Journal of Electrical Engineering, Electronics, Control and Computer Science

E-commerce applications and e-mail communication are very popular in today's sophisticated society. However, without proper security protocols in place, these applications are susceptible to different types of attacks. The Man-In-The-Middle (MITM) attack for example is becoming an increasing threat for e-mail and e-commerce applications. Spoofing attacks are also a major issue for e-mail applications. In this paper, a review of the Secure Sockets Layer (SSL) and Transport Layer Security (TLS) protocols is performed along with some common security attacks for both applications.

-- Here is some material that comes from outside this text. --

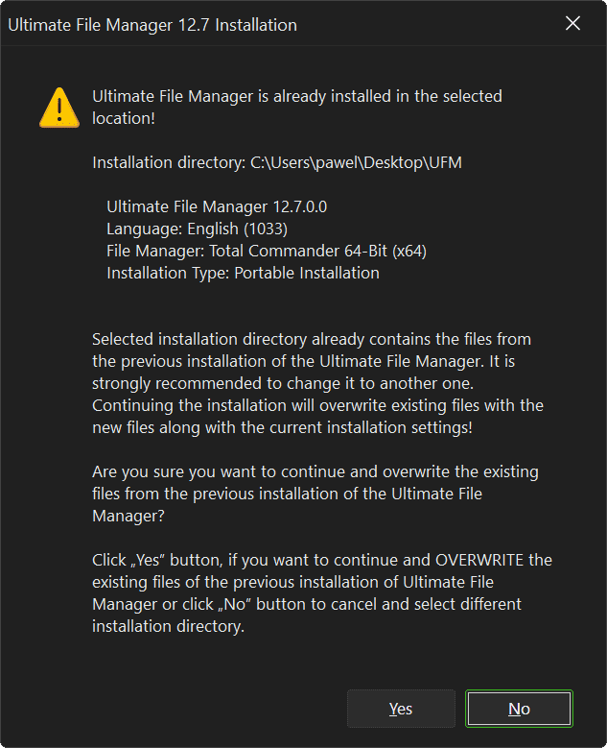Click the 'File Manager: Total Commander 64-Bit' line
The width and height of the screenshot is (607, 748).
point(266,251)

Firstly, a Hyper Text Transfer Protocol (HTTP) and HTTP Secure (HTTPS) web server was implemented for the e-commerce application using Java. The HTTPS server employs the SSL/TLS protocol and uses a cryptographic self-signed certificate in order to secure messages between the client and the server. The e-mail application was implemented using the Javamail API. It was secured using the TLS protocol to address MITM attacks on e-mail. The MITM attack was performed using the Wireshark software by sniffing data. With the SSL/TLS protocol enabled, data transmitted was encrypted and MITM attack was successfully blocked. Spoofing attacks were also tested and tackled with the SSL/TLS protocol.